WELCOME OPTION: BROADCASTING & CABLE’s Jon Lafayette writes the “proliferation of cable sports channels means additional games to sponsor and new shoulder programming -- highlights and studio shows -- that will help advertisers” to reach fans at lower cost. Media buyers said that ESPN “should not be too concerned, at least not yet.” Zenith National Video Managing Dir Neil Vendetti said, “The impact from a budget standpoint across the marketplace to ESPN is going to be minimal until these networks establish themselves and until ratings are relatively consistent. But five years down the road, maybe there are one or two legitimate competitors to ESPN. I just don’t think in the infancy stages these other networks are going to make that big of a dent.” SNL Kagan “sees success ahead” for FS1 “whether or not it takes a bite out of ESPN.” SNL Kagan analyst Derek Baine “forecasts that ad revenue will jump” from Speed’s $100M last year to $122M in ’13, then “skyrocket” to $244M in ’14 and $423M in ’15. With subscribers and license fees rising as well, Baine expects that FS1 will generate $431M "in cash flow" in '15, up from Speed’s $100M in '10 (BROADCASTING & CABLE, 3/4 issue).
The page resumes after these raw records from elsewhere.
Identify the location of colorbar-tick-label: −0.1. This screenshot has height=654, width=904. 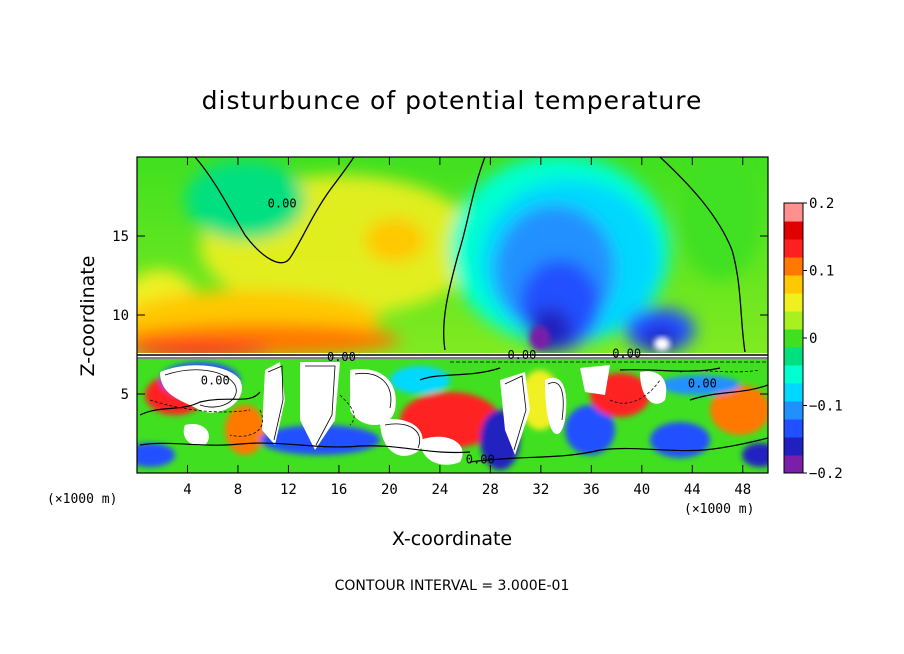
(826, 407).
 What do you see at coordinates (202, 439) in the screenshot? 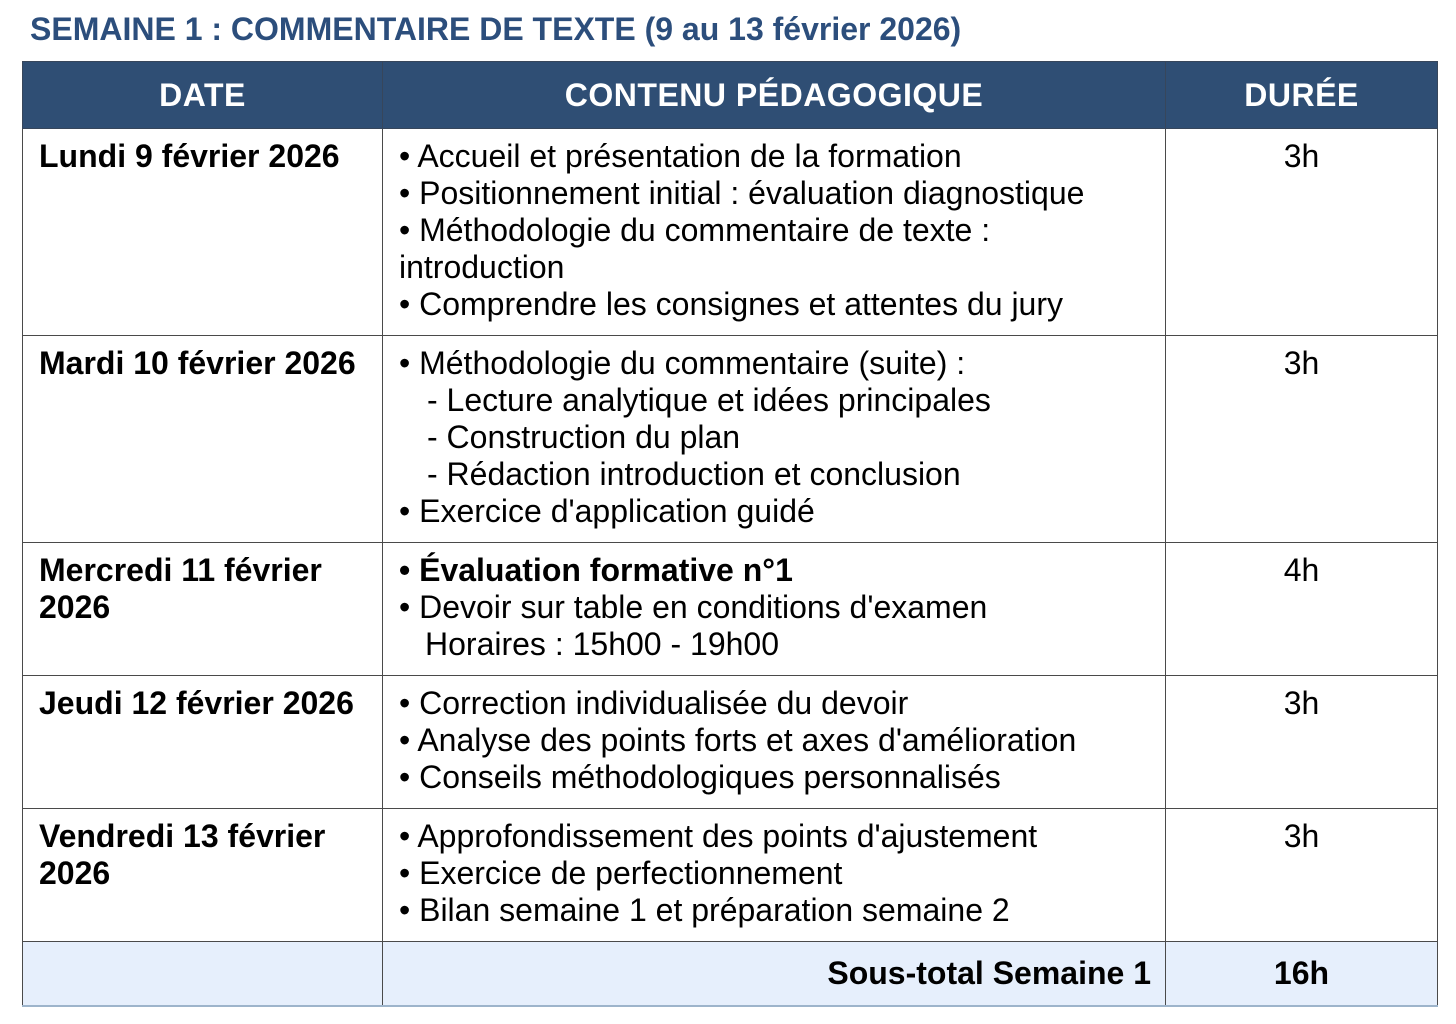
I see `date-cell: Mardi 10 février 2026` at bounding box center [202, 439].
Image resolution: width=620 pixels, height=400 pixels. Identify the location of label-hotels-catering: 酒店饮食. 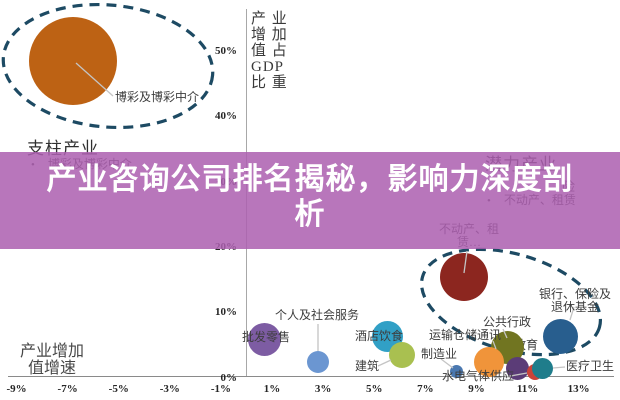
(379, 336).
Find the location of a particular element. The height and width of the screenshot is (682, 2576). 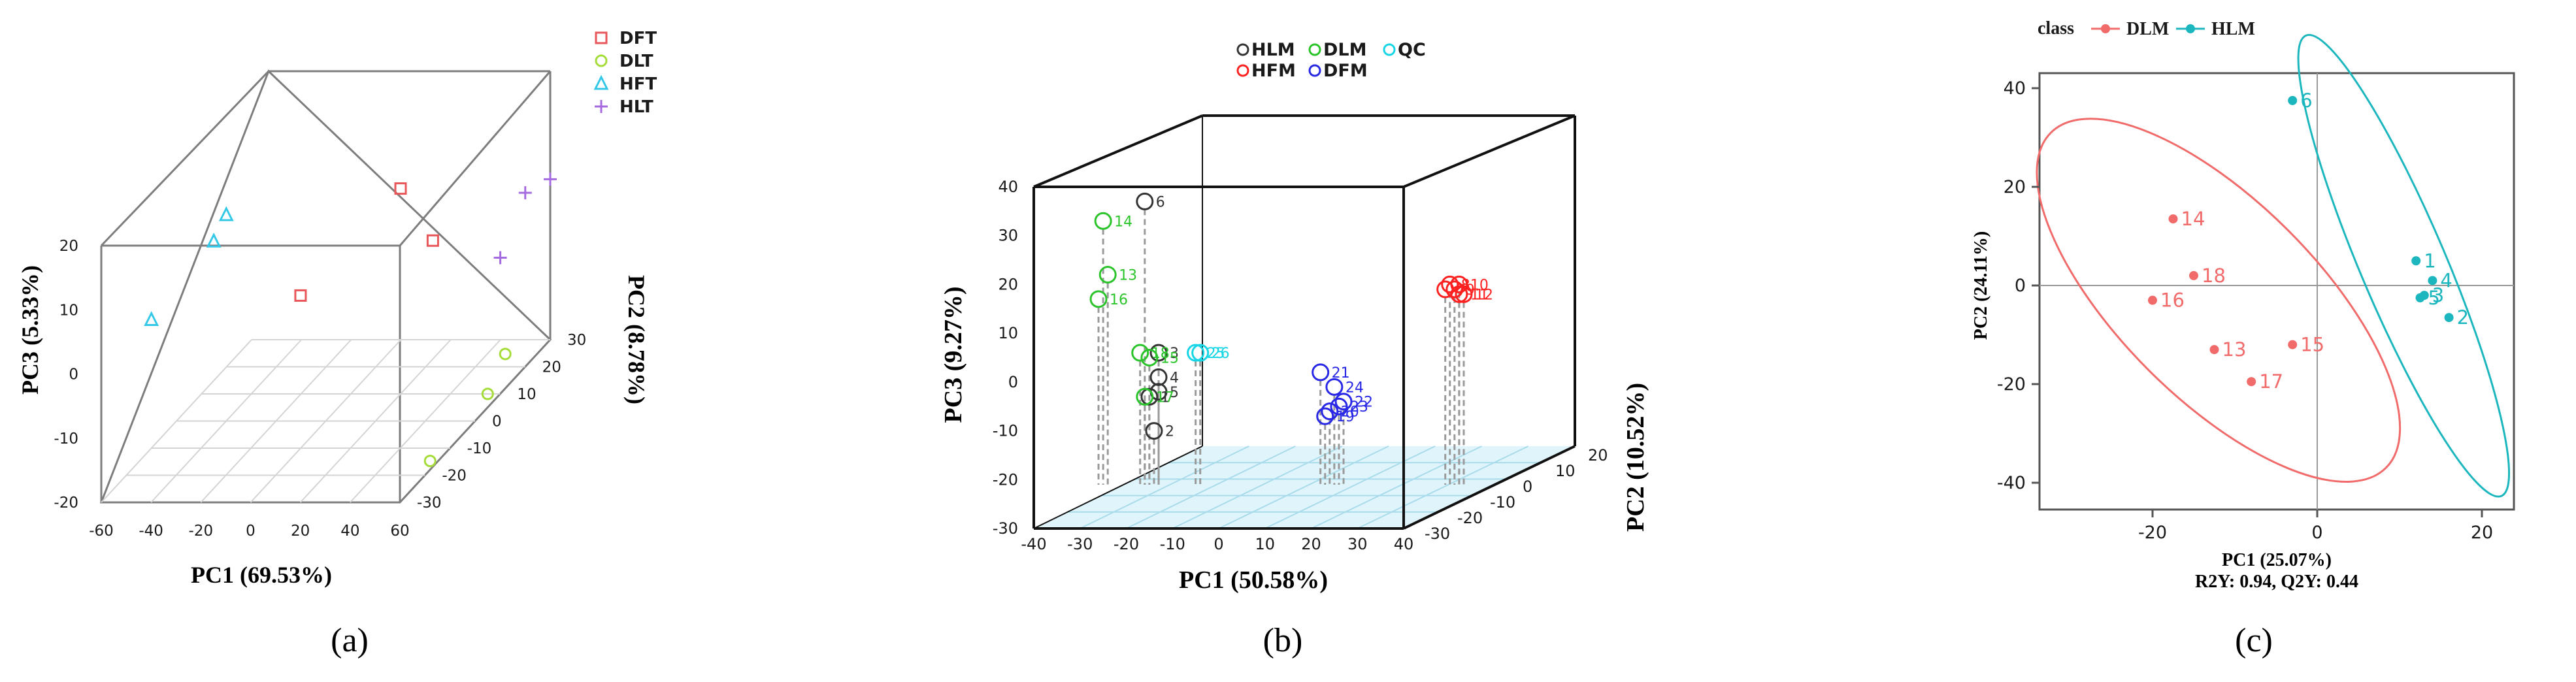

BOON FOR CHARLOTTE? In Charlotte, Mark Washburn wrote it is “not clear what the impact will be on Speed’s modern production hub” in the city, but it “will probably grow.” A “broader variety of programming should result in more production from the center.” Speed is renovating its largest Charlotte studio and has “75,000 square feet of space,” a third of which “has not yet been built out.” Washburn: “Whatever happens, Fox can be expected to continue using Charlotte as its major NASCAR hub, with motorsports contracts running years into the future” (CHARLOTTE OBSERVER, 3/2).